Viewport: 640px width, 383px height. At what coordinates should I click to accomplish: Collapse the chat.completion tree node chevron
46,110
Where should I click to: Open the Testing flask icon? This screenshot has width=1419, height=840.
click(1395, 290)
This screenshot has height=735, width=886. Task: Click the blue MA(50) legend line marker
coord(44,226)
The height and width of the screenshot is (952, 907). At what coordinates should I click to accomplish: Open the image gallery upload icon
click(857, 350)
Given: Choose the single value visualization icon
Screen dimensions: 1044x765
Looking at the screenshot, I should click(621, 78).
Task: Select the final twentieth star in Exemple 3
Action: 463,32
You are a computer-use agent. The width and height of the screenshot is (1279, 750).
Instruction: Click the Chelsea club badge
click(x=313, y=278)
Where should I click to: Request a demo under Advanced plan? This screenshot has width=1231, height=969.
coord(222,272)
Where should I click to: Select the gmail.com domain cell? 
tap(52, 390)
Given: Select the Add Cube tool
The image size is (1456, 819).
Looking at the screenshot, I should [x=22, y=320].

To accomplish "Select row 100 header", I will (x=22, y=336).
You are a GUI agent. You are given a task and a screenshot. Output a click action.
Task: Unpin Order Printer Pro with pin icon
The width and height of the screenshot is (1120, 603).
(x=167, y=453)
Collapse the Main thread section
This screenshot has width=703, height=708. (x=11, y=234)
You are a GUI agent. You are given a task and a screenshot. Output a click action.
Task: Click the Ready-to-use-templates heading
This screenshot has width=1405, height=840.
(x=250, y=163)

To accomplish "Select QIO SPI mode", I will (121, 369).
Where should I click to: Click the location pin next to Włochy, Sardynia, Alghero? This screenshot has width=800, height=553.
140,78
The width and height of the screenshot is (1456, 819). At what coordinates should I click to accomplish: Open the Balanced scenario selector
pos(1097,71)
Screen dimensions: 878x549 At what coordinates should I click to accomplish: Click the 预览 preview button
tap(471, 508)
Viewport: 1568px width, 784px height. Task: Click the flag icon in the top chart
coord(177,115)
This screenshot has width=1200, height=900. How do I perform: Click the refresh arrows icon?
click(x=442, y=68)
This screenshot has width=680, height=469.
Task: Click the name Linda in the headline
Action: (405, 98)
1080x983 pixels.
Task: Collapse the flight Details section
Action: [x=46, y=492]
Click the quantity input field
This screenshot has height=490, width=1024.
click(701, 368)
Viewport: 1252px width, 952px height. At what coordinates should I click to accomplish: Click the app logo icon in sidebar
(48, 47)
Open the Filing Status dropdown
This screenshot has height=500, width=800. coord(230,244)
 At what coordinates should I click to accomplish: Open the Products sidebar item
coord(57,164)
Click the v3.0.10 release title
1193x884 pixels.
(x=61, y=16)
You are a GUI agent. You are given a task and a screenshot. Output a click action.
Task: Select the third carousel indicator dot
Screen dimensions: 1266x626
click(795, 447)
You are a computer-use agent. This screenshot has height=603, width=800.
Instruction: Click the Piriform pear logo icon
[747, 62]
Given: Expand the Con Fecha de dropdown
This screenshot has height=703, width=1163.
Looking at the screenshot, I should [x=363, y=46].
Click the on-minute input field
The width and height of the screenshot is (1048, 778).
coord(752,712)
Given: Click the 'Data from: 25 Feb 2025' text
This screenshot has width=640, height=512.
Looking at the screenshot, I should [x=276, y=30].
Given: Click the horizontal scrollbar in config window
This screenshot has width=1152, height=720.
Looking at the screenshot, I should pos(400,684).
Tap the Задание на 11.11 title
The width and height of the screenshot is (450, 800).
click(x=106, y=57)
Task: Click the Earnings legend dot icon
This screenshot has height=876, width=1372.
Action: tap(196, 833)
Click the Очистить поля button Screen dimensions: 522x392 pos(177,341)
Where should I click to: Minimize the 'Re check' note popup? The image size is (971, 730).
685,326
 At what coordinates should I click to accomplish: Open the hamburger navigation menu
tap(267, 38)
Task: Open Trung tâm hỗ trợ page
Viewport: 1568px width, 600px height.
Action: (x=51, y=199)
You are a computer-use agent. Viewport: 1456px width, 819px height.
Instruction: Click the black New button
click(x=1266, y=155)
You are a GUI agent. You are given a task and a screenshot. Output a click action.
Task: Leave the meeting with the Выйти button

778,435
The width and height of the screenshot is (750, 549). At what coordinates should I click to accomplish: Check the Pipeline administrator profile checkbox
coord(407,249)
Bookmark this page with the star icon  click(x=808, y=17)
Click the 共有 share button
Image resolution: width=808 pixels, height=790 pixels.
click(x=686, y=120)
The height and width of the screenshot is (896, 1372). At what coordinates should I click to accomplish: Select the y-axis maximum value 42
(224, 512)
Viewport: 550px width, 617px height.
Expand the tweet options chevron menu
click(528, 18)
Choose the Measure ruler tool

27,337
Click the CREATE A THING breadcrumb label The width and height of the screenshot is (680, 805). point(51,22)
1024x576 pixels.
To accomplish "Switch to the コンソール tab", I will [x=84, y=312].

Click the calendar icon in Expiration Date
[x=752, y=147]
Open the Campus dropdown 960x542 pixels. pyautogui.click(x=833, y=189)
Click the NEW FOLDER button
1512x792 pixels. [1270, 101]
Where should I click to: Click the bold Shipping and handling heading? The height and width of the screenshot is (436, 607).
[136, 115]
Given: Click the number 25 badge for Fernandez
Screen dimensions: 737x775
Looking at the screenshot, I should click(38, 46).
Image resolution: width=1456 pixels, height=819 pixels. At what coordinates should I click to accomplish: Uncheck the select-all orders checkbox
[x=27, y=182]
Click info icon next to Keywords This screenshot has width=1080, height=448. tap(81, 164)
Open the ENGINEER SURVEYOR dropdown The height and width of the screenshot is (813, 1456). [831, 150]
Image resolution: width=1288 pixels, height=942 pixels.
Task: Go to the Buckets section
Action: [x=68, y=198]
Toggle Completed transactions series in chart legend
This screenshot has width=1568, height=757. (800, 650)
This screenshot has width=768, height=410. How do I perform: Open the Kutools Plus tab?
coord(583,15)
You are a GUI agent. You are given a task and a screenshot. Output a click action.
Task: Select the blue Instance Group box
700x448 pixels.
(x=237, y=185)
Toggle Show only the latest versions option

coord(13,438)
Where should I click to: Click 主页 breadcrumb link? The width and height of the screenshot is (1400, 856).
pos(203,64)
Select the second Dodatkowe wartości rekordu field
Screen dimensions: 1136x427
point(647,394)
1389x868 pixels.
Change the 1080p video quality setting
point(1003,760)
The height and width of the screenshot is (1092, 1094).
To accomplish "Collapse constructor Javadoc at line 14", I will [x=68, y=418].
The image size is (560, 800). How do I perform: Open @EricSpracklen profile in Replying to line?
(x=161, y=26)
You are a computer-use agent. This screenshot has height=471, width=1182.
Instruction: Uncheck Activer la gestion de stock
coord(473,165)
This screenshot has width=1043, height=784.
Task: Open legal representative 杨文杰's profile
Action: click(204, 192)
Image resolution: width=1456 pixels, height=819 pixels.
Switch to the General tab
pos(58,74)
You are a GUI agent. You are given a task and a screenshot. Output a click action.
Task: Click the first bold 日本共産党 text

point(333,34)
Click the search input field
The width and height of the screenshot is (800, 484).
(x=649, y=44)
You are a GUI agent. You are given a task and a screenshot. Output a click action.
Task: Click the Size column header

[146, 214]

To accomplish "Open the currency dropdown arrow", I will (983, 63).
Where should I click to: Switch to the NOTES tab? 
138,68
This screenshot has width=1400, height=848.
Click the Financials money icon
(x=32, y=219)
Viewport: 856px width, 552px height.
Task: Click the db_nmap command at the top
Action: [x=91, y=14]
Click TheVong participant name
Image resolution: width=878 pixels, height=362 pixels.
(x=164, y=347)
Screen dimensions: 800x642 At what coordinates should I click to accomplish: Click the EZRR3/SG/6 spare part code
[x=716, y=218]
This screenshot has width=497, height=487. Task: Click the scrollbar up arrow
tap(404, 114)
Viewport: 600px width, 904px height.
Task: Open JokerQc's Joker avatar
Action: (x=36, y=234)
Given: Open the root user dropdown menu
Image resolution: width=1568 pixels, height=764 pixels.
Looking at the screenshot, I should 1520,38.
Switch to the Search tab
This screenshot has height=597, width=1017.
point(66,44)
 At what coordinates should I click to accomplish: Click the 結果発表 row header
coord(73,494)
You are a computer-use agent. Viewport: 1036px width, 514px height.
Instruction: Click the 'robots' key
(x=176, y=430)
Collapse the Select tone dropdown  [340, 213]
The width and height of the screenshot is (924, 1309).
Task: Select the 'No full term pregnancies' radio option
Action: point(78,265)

※

## [What this task involves]
Begin at the line of the records that has "Click the calendar icon in Expiration Date" and stop after the line that has "Looking at the screenshot, I should click(38, 46).". Write out those lines again with "Department" put in place of "Campus" and everything else left unchanged.

## [Completed exercise]
Click the calendar icon in Expiration Date
[x=752, y=147]
Open the Department dropdown 960x542 pixels. pyautogui.click(x=833, y=189)
Click the NEW FOLDER button
1512x792 pixels. [1270, 101]
Where should I click to: Click the bold Shipping and handling heading? The height and width of the screenshot is (436, 607).
[136, 115]
Given: Click the number 25 badge for Fernandez
Screen dimensions: 737x775
Looking at the screenshot, I should click(38, 46).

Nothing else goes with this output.